Q: You first came to prominence with Enron, so what did you learn from that meteoric rise and collapse?
A: It was a definitely a whirlwind. At the time the business was expanding like crazy, and there was a shortage of human capital, so if you came in and were good at your job you could rise really quickly.
What I learned from the collapse was to always think about the downside of things. Enron was growing so quickly, and into so many different business lines, that it didn’t have proper controls in place, and that was one of the reasons it went bankrupt.
What I learned about money is that wealth is very fleeting. On paper I might have been doing extraordinarily well, but it was tied up in Enron stock and options. So I saw first-hand how you can lose money just as quickly as you make it.
Q: You emerged from that to start your own firm, so what did you take away from that experience?
A: When I went out on my own I was single, had no kids, and few responsibilities, so I was in a position where I could take a big risk like that. Had I been older and married and with children, I might have made different decisions. So the time to take massive risks in life is early, before those other responsibilities kick in.
Q: After a few years you walked away. Why?
A: After college the only job I had was energy trading, and I lived and breathed it 24 hours a day. I loved the game and I loved the challenge. But my personal life was changing, and I just didn’t have the same passion for the business anymore. That business requires 100 percent focus, so giving anything less than 100 percent is a guarantee for failure.
Q: How did you and your wife decide where to devote your charitable money?
A: We started with K-12 education, because that is the root cause of so many problems: unemployment, homelessness, addiction, mental health. We focused on that for a number of years, and then started looking at other areas where flawed policies were leading to bad outcomes – like criminal justice, healthcare and public finance. What does the actual evidence show, about what works and what doesn’t?
Q: You and you wife signed the Giving Pledge, promising to donate the majority of your fortune to charity. Why?

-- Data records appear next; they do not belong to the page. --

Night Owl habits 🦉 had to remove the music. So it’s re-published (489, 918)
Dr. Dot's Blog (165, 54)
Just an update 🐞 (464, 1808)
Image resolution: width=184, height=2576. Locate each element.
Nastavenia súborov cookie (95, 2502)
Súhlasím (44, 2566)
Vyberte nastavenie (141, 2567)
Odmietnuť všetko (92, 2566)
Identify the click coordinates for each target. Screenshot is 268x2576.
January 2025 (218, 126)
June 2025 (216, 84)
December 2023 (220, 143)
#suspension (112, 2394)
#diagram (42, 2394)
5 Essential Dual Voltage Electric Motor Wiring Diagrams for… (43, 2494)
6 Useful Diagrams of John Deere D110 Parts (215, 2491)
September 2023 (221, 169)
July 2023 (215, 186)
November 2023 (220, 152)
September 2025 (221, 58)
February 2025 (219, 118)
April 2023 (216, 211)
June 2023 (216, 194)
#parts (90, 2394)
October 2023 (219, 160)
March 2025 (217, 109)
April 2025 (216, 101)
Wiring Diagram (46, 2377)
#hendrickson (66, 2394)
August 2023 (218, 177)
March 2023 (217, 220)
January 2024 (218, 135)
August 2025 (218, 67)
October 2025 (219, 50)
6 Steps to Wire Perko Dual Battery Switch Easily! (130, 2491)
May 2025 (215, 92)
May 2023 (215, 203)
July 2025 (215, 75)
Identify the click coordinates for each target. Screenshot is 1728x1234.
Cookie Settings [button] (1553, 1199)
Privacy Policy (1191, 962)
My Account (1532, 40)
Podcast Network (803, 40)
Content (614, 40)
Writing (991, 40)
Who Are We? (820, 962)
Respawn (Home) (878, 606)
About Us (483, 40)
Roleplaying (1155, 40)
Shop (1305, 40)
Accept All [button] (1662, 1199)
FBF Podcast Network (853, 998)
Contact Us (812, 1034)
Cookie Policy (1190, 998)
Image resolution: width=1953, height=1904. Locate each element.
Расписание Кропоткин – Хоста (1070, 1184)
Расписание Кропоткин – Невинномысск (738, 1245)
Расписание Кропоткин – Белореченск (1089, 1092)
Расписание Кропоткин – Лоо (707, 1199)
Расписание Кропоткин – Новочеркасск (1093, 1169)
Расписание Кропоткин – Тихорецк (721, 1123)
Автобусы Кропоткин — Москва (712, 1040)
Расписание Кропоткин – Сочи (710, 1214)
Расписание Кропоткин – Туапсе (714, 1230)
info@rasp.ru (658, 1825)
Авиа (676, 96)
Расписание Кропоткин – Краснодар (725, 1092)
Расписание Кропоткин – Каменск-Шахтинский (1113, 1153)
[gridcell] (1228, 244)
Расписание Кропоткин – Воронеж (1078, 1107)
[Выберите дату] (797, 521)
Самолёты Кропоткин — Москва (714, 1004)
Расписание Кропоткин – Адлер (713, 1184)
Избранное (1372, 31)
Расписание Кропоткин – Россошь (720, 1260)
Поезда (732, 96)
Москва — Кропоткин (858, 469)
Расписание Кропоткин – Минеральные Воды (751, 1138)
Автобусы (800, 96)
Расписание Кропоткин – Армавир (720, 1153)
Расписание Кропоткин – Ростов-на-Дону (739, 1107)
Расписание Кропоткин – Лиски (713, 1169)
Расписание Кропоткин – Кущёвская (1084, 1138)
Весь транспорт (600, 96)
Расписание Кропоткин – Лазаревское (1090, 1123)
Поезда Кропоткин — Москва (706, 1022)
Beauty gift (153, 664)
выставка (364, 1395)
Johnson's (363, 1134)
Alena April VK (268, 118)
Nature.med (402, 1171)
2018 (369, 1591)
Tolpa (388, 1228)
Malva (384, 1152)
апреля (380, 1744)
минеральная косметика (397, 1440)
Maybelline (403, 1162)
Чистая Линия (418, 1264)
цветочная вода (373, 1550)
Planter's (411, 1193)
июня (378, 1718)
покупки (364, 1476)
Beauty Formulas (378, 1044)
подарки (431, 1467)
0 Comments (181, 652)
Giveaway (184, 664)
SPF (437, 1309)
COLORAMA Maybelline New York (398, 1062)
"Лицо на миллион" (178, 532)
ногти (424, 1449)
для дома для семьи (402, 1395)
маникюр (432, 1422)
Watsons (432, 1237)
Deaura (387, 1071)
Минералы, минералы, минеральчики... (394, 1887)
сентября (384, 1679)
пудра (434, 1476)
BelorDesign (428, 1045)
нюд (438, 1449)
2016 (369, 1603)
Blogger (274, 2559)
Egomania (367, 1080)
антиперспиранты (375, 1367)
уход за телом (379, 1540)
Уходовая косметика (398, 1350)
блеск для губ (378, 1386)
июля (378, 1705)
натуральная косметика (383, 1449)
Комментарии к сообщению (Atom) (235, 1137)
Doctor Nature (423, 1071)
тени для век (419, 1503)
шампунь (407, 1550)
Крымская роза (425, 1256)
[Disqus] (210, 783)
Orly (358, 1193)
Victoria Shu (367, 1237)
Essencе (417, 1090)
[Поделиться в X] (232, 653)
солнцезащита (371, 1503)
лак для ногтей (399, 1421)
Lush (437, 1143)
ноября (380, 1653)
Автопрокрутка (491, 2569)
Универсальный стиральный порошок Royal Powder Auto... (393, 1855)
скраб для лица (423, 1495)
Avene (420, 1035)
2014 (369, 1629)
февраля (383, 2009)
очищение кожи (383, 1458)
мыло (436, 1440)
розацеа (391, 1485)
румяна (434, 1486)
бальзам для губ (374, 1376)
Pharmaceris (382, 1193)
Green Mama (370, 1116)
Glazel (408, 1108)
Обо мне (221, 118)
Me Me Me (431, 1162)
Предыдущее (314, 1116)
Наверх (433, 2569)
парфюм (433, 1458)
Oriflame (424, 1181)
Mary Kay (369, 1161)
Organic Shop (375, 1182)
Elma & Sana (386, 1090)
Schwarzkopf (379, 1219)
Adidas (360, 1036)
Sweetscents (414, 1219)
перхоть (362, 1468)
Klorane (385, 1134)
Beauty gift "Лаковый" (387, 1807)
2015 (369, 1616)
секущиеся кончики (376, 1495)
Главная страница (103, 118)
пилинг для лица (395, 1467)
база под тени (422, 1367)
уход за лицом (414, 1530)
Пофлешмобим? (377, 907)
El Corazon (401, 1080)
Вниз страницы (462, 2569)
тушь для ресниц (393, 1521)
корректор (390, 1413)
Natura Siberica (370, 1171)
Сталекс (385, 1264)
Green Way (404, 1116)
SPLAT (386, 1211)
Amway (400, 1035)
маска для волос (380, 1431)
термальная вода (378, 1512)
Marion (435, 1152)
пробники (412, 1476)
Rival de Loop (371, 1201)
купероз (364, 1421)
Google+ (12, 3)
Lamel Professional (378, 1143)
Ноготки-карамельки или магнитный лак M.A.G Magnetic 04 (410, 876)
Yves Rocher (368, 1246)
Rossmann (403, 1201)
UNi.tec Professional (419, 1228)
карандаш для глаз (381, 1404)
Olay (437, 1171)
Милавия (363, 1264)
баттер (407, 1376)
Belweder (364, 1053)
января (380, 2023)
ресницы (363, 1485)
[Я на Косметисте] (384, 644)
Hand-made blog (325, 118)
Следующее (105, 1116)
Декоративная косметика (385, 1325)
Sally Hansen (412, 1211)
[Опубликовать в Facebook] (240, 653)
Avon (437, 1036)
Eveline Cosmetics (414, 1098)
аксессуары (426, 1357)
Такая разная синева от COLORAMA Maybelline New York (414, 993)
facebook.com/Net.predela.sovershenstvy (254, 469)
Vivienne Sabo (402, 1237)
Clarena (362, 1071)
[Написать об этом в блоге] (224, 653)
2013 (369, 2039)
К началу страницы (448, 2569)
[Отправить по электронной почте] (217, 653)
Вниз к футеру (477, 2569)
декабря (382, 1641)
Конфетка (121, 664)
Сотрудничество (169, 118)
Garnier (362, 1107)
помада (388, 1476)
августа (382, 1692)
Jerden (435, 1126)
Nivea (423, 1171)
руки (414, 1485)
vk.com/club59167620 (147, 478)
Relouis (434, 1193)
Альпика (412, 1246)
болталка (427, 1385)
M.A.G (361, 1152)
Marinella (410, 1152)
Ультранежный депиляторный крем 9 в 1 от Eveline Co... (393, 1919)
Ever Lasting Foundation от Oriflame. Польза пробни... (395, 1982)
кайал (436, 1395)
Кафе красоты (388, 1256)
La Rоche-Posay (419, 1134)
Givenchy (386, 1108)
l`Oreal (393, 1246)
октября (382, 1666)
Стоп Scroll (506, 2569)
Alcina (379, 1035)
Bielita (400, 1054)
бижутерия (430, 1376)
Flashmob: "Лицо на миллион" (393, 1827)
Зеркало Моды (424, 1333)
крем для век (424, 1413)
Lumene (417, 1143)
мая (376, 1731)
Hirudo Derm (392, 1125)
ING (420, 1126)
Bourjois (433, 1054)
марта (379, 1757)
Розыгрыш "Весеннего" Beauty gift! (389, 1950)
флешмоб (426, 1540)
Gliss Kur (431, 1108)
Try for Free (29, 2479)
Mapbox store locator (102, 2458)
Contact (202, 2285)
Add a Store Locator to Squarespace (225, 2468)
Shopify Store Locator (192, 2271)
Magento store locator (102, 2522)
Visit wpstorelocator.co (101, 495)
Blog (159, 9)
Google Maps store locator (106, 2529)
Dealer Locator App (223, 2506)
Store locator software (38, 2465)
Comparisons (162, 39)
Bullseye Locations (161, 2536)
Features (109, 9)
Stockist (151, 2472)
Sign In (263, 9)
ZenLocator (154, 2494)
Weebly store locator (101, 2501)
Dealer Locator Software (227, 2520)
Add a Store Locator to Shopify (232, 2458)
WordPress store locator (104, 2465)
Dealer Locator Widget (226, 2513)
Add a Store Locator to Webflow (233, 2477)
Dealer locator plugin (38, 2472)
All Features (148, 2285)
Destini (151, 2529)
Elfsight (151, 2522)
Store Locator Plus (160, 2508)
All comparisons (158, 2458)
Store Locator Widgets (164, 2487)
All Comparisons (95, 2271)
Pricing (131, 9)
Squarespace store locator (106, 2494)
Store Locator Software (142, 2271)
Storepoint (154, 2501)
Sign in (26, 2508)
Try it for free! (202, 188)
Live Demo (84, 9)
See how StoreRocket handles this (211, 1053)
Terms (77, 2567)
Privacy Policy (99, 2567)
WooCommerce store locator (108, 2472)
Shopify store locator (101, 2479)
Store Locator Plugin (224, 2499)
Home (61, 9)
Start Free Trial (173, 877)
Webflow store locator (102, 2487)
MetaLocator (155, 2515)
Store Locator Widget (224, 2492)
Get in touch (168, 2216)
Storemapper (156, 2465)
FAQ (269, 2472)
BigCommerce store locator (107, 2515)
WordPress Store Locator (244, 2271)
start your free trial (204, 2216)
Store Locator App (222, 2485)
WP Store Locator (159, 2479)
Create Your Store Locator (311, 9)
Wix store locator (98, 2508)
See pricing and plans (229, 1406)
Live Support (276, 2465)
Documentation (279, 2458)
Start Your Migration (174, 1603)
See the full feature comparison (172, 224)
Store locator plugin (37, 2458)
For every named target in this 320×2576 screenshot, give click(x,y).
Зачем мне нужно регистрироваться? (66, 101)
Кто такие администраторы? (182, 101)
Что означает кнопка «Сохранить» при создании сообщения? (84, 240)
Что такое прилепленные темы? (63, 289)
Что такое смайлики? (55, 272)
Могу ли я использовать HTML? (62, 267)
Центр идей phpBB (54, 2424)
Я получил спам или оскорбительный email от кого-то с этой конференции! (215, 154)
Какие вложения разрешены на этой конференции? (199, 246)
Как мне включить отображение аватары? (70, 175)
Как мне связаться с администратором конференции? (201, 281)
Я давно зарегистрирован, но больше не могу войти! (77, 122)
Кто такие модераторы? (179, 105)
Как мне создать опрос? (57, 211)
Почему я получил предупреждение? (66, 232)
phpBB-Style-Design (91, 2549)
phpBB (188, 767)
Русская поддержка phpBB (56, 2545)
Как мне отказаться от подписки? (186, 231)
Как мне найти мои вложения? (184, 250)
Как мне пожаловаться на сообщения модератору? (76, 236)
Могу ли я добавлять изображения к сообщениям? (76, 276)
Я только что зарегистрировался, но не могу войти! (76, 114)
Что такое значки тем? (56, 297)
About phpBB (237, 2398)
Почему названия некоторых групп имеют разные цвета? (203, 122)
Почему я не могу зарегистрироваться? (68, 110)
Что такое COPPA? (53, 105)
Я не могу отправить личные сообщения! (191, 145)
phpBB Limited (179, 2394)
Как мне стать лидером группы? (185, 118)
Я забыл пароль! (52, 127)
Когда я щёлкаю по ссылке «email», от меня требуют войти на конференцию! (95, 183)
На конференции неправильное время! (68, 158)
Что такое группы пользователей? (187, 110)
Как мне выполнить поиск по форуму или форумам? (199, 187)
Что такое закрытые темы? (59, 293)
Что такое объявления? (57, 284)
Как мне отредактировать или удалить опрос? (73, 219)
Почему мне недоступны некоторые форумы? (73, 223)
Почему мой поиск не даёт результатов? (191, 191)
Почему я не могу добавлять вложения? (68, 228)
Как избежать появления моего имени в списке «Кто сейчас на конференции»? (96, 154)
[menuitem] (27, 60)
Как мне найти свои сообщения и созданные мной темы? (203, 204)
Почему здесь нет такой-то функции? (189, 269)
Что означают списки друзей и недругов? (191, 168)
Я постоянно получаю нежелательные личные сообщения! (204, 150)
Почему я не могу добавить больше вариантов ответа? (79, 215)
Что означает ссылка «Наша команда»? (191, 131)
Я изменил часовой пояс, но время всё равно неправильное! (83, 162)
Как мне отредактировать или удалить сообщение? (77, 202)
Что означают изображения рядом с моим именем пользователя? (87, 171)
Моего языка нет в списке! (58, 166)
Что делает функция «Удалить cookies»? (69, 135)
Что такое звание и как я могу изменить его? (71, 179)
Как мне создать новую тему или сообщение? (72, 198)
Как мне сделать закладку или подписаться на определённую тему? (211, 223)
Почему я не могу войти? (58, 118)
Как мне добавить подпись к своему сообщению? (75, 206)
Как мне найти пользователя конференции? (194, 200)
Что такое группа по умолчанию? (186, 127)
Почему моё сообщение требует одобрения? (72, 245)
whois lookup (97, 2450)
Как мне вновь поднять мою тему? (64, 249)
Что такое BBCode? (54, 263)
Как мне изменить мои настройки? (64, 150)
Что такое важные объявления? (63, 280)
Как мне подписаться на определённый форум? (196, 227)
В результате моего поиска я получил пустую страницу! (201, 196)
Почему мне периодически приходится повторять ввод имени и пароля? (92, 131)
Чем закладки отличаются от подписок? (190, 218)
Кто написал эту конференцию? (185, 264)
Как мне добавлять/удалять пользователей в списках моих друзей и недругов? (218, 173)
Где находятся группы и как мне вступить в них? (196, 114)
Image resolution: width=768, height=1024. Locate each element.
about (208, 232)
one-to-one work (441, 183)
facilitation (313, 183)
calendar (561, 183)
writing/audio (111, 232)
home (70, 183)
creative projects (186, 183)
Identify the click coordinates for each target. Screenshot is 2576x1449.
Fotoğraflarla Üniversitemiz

A: I have seen a lot of examples about what money can do to future generations. Sometimes it can be beneficial, but often it can be strongly negative. I haven’t seen any evidence that leaving kids significant money makes them happier or more productive. People tend to appreciate the money they earn for themselves, and I want them to have that feeling. A large inheritance could overwhelm their mission in life, and dim their own ambitions.